### PASSAGE PROVIDED

_ _ _ _

A slew of Chinese data has been released showing the Asian giant’s economy lagging behind forecasters’ expectations.
Industrial production, retail sales, fixed-asset investment all came in below estimates, whilst youth unemployment reached a record level of 20%.
China’s central bank lowered interest rates on a series of key money-market instruments, making a reduction in the rates charged by leading Chinese banks likely when they set their monthly rates next week.
China’s economy is suffering from ongoing Covid lockdowns and a fragile property market.
Developers reported lower rates of investment into new building projects whilst sales of new homes dived by 31% in the year to end-July.
In the UK, property website, Rightmove reported that asking prices in August fell by the most for two and a half years.
August is a month that often sees a setback with buyers in holiday mode, but this year’s 1.3% August dip is the largest monthly drop for some while.
Rightmove’s Tim Bannister said the dip was most pronounced in London and top-end properties and said indicators were pointing to a continuing cooling of the market.
Rightmove said that over the last twenty years, the average price of properties had risen by 134% to £365k, outstripping a 76% gain in average wages and a 93% rise in the RPI.
In a sign of how the rising cost of living is hitting home, not least through higher interest rates, Rightmove reported that the average monthly mortgage payments for first time buyers with a 10% deposit had breached £1,000 for the first time.
Bloomberg have polled economists on their views of the prospects of growth in the Eurozone economies and found that contributors now see 60% chance of a recession in the next 12 months, up from 45% in their previous survey, and just 20% in a survey taken before the invasion of Ukraine by Russia.

_ _ _ _

### EXERCISE REQUIREMENTS
1) In the economic news passage, why does August often see a setback in UK asking prices? Answer in one to three sentences.
2) Quote the economic news passage from "Rightmove said that" up to and including "Ukraine by Russia.".

_ _ _ _

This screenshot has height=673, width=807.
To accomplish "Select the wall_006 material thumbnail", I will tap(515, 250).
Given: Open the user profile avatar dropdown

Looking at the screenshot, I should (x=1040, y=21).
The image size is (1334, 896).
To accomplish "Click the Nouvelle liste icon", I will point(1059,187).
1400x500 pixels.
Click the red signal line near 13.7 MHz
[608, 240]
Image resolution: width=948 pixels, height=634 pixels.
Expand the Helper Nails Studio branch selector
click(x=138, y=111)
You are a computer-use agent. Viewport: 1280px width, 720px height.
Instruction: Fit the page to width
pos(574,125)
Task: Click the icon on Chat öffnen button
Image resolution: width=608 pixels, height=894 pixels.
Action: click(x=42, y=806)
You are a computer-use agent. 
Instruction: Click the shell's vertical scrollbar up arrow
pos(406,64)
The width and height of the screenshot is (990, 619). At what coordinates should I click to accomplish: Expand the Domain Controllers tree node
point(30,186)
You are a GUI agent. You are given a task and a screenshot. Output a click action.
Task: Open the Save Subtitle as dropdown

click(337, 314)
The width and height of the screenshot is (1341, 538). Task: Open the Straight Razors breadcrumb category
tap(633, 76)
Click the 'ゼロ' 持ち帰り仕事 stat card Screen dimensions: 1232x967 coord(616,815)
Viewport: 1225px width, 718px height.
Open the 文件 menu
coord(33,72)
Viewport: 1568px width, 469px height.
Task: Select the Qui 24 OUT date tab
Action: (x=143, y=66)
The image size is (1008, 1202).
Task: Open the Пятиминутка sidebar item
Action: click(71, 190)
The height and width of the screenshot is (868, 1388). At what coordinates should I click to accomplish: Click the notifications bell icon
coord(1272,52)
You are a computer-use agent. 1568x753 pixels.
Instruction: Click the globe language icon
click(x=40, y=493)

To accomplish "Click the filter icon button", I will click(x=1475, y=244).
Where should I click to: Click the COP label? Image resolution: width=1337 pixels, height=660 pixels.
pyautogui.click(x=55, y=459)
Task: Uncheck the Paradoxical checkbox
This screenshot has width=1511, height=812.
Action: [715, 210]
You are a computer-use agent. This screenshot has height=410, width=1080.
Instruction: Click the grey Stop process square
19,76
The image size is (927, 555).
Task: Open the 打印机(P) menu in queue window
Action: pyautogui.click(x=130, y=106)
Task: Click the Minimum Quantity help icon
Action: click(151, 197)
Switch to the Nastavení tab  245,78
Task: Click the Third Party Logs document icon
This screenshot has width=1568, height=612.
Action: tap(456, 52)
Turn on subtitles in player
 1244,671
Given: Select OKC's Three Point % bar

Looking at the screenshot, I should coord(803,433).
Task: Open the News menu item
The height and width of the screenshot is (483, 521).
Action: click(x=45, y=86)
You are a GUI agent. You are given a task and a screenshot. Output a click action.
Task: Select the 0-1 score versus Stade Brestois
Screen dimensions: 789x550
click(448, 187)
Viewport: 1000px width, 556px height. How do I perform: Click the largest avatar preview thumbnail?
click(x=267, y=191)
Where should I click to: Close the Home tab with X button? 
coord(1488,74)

_ _ _ _

### RESPONSES TO THE EXERCISE
1) August often sees a setback because buyers are in holiday mode.

2)
Rightmove said that over the last twenty years, the average price of properties had risen by 134% to £365k, outstripping a 76% gain in average wages and a 93% rise in the RPI.
In a sign of how the rising cost of living is hitting home, not least through higher interest rates, Rightmove reported that the average monthly mortgage payments for first time buyers with a 10% deposit had breached £1,000 for the first time.
Bloomberg have polled economists on their views of the prospects of growth in the Eurozone economies and found that contributors now see 60% chance of a recession in the next 12 months, up from 45% in their previous survey, and just 20% in a survey taken before the invasion of Ukraine by Russia.